A few mornings ago, I found myself wandering through my house, searching for my five-year-old son. “Where, oh where, is my beloved Jeffrey?” I cried. “I’m starting to get worried!”
What I was feeling, in truth, was not worry—I’d already spotted Jeffrey’s feet sticking out from the laundry pile—but rather the tense agitation of a trapped animal. There was no escaping the moments I knew must unfold before this game could end. First, I would need to pretend to look in all the wrong places: “Is he in the closet? No. Behind the bathroom door? Nope.” Then, I would have to disappear to a faraway room, as if thrown off the scent: “I’ll just head down to the basement and search for him there.” Finally, I would need to loop back upstairs, circling my child with escalating expressions of concern: “I hope he hasn’t left the house on his own!”I played out the charade, my gaze landing on the short story collection open on my nightstand, then flitting to the laptop with the poem I was writing up on the screen, a glimmer of tantalizing pixels. I scanned each room for opportunities to multitask, grabbing water cups and straightening piles of books.
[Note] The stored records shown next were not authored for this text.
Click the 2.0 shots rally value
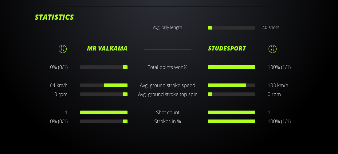Image resolution: width=338 pixels, height=154 pixels. point(270,27)
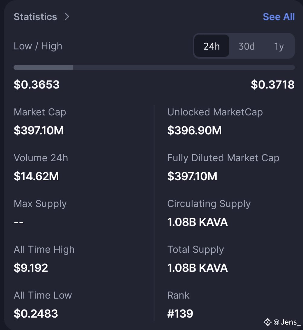Click the Volume 24h value $14.62M
Image resolution: width=303 pixels, height=330 pixels.
coord(36,176)
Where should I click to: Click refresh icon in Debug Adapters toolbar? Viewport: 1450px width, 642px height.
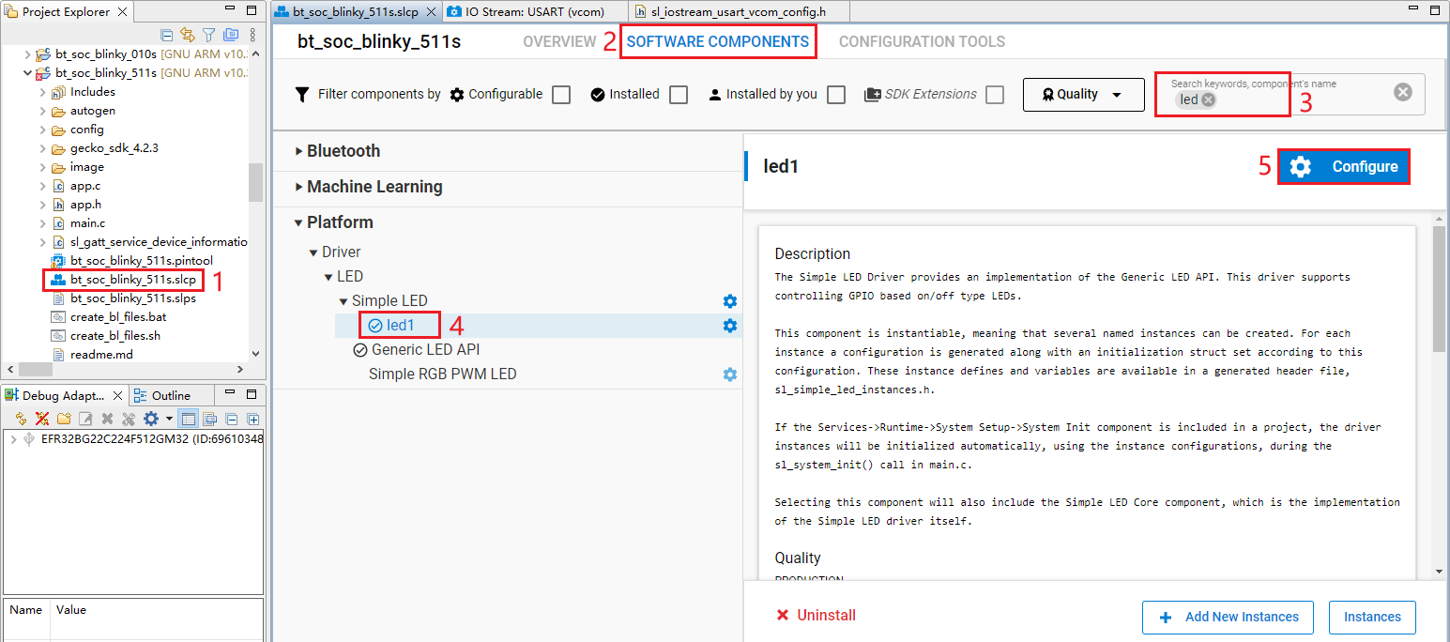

As the mother of three fun-loving children, there’s a secret I’ve long kept hidden: I do not like playing. While Jeffrey favors hiding games, Frances, who’s three, lately wants me to sit with her by her dollhouse. “Hi, Daddy!” her figure says to mine; “Hi, Mommy!” my figure says to hers. We wiggle our dolls a little as we make them talk. Louisa, my nine-year-old, likes to round up her siblings and pretend they are baby cheetahs. She works me into the game as the kind veterinarian. I peer into their ears with a plastic otoscope. More often than not, I wish I were doing something else, that my mind could be somewhere else.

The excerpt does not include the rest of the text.